_READING TEXT_:

= Gamegun =

Light gun for the 3DO

The Gamegun (styled GAMEGUN on its packaging) is the only light gun released for the 3DO video game console. It was released in 1994 by American Laser Games, developers of full motion video-based shooter games. The Gamegun is styled exactly like the Peacekeeper Revolver, a light gun for the CD-i also released by American Laser Games, except with a notable color difference. The peripheral came in two versions: one player and two-player. The only difference between the two is that the two-player version, which was released in 1995, came with an attached y-connector end, allowing two players to plug in two light guns to play simultaneously. With the one player version, the gun could be daisy chained with a regular 3DO controller, allowing another player to use the gamepad at the same time. American Laser Games also released versions of the Gamegun for the Sega CD and PCs running DOS.

_Collected data entries_:
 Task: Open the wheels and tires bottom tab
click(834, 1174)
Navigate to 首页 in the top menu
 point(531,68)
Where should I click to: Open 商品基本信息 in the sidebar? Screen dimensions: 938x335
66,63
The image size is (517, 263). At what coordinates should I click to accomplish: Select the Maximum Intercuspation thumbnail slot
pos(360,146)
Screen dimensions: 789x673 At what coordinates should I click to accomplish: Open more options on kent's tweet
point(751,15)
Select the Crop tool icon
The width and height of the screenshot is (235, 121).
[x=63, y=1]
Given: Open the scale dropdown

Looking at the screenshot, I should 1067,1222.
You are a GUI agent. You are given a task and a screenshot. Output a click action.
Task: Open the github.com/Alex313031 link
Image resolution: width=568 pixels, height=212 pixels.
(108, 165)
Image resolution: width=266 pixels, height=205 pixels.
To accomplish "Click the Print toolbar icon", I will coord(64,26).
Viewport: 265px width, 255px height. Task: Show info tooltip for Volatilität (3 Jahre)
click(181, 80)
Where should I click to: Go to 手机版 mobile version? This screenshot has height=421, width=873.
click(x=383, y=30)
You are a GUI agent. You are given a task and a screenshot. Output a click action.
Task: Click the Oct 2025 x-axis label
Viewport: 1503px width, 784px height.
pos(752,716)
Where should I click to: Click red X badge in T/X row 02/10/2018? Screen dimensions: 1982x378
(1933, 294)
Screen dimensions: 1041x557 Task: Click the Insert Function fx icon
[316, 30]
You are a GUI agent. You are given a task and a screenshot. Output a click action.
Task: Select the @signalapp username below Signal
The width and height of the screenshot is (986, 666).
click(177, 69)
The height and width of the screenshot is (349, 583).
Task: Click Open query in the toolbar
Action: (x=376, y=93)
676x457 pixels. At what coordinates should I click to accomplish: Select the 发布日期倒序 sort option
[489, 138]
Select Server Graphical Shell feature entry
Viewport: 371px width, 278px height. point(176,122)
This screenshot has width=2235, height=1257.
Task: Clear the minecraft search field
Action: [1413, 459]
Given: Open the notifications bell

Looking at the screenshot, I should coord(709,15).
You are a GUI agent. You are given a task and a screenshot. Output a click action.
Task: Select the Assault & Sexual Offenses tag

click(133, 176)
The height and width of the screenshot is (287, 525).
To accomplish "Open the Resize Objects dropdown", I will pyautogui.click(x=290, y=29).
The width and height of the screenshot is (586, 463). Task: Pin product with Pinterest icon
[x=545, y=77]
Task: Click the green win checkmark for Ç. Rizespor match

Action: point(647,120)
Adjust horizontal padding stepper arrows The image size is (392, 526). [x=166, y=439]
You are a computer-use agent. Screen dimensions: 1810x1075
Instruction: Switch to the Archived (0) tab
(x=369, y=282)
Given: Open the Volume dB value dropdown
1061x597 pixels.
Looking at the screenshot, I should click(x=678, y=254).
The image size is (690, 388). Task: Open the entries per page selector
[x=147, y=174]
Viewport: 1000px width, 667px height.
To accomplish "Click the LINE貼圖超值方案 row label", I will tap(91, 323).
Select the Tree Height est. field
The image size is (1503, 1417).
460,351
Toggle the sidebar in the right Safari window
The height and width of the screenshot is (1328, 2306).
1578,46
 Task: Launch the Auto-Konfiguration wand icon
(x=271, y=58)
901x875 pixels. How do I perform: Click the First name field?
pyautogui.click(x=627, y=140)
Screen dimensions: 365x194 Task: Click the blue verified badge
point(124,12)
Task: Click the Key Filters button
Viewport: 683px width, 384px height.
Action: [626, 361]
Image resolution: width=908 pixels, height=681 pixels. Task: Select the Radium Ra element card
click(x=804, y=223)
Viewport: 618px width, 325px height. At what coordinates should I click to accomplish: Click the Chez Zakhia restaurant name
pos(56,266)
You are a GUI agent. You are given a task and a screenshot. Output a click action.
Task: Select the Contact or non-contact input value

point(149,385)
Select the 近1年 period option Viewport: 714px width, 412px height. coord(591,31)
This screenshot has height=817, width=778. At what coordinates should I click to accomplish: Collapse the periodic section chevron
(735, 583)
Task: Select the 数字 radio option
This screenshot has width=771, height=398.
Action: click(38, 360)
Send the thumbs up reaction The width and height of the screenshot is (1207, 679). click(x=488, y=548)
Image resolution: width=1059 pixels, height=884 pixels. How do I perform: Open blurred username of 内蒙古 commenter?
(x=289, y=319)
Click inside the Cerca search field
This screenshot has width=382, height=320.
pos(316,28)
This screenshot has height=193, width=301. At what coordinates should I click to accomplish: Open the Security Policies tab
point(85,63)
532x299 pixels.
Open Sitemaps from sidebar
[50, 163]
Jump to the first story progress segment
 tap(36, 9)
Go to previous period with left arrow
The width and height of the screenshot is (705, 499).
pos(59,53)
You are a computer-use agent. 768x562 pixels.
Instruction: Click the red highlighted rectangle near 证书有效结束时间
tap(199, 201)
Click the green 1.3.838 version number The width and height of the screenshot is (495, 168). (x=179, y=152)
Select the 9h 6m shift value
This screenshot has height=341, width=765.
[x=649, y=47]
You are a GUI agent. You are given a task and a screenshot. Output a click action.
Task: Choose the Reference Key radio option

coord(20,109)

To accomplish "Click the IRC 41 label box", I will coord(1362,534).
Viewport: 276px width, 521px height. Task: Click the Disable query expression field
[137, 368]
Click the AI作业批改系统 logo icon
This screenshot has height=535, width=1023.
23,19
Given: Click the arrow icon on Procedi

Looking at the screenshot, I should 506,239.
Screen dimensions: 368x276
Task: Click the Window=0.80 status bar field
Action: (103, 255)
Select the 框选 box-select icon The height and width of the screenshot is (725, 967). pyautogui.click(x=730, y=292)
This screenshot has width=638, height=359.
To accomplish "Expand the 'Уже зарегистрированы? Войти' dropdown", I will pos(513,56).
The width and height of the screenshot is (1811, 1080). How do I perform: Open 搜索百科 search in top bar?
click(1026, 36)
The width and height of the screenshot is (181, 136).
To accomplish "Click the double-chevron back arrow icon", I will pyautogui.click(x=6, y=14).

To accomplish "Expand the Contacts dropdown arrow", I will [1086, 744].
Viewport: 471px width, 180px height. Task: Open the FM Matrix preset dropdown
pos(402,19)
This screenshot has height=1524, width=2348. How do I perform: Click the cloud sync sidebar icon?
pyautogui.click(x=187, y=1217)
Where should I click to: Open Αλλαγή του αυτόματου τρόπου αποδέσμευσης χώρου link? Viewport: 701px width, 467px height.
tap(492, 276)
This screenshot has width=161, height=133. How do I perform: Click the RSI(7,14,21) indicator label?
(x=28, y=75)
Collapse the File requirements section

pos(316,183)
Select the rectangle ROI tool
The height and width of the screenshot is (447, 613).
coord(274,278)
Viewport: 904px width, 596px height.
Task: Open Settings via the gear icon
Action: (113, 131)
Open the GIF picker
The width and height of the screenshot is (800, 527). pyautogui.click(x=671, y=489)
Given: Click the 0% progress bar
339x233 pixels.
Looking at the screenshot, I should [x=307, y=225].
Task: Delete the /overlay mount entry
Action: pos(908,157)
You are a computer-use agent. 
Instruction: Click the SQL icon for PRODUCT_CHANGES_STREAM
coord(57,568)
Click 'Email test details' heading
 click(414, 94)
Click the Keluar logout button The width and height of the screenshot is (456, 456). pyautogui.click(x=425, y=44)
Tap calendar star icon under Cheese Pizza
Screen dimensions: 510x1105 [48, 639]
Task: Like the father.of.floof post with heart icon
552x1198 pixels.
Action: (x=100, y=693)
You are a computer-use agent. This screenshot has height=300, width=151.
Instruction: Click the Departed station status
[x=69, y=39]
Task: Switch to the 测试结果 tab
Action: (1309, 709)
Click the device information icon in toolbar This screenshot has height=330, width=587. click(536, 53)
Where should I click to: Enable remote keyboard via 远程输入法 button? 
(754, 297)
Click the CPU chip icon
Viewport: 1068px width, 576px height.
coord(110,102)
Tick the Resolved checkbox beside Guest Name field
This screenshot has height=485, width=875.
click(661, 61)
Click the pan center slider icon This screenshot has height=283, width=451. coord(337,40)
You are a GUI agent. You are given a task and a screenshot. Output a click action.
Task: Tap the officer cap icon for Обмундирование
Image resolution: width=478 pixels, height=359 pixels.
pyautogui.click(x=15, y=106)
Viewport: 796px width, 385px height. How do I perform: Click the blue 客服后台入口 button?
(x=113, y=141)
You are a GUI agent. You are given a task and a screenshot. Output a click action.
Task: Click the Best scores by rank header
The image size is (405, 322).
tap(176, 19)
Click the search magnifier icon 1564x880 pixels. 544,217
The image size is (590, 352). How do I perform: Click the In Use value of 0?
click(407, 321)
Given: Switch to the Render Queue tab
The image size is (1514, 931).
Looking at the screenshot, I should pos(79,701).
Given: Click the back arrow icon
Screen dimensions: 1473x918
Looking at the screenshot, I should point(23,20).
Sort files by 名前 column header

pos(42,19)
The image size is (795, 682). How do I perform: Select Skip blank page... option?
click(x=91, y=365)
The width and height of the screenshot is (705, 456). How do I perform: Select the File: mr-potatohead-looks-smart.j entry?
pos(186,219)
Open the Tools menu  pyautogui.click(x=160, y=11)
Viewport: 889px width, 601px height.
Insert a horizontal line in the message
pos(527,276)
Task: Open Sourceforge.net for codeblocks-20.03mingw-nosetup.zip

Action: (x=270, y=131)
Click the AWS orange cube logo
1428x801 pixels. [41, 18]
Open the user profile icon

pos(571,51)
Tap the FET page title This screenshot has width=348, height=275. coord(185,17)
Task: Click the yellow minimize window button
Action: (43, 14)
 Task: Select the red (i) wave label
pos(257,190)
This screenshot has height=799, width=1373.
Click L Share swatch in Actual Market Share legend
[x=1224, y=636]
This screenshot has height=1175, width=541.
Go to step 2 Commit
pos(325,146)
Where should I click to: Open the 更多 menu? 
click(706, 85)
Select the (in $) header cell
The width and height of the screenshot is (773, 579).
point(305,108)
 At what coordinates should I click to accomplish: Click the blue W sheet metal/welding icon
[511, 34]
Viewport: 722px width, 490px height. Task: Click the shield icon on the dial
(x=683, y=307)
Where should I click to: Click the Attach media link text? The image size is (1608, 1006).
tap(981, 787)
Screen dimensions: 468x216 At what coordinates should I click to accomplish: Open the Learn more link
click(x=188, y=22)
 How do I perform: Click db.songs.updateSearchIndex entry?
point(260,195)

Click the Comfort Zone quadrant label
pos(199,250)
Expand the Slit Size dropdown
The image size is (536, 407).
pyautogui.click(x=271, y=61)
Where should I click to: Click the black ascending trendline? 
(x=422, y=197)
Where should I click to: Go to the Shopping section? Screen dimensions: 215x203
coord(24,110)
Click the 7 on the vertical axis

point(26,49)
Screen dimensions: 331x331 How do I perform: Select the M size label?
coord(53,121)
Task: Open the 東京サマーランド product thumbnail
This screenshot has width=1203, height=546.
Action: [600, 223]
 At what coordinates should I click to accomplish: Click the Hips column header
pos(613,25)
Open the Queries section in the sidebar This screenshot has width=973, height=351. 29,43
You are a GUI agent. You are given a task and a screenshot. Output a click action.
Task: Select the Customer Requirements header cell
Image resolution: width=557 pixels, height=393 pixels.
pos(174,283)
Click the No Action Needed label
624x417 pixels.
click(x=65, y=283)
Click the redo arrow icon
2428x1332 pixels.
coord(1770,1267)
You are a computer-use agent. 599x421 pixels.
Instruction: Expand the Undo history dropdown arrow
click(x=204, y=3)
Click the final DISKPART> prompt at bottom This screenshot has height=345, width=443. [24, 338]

_AIM OF THE EXERCISE_: List every game console or computer platform that the Gamegun article mentions. Rely only on the Gamegun article for what comes next.

_RESPONSE TO THE TASK_: 3DO, CD-i, Sega CD, PCs running DOS